---------- Records for processing ----------
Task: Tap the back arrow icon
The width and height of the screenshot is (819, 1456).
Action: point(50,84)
----------
---------- Records for processing ----------
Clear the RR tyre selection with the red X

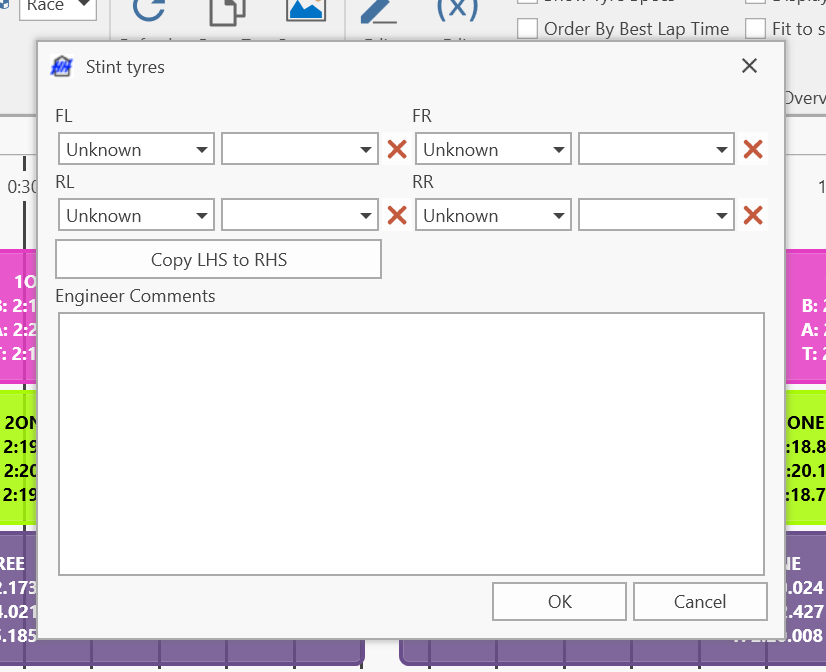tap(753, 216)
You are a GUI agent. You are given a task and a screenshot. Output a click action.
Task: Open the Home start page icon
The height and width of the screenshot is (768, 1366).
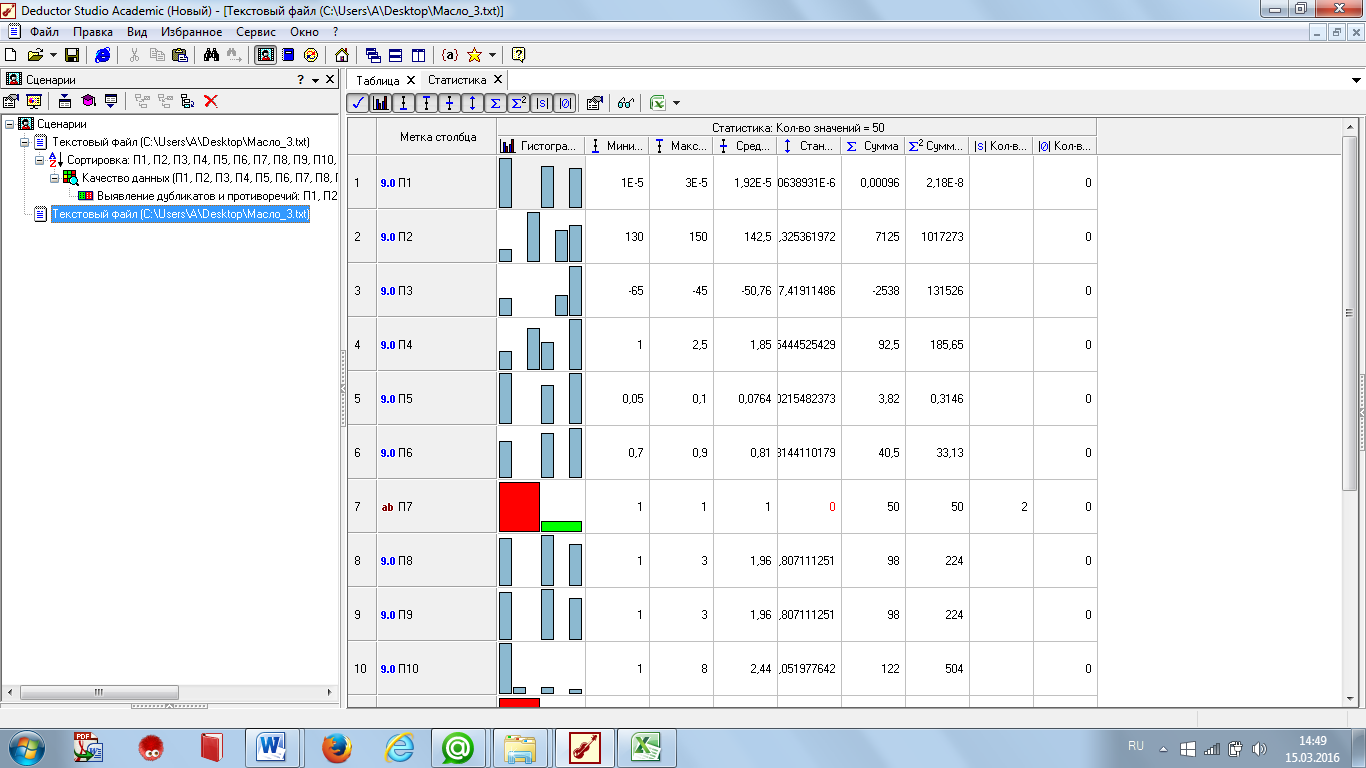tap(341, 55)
----------
Task directions: Whenever the word "icon" occurs in a line above, copy that line.

Solution to this problem:
Task: Tap the back arrow icon
Task: Open the Home start page icon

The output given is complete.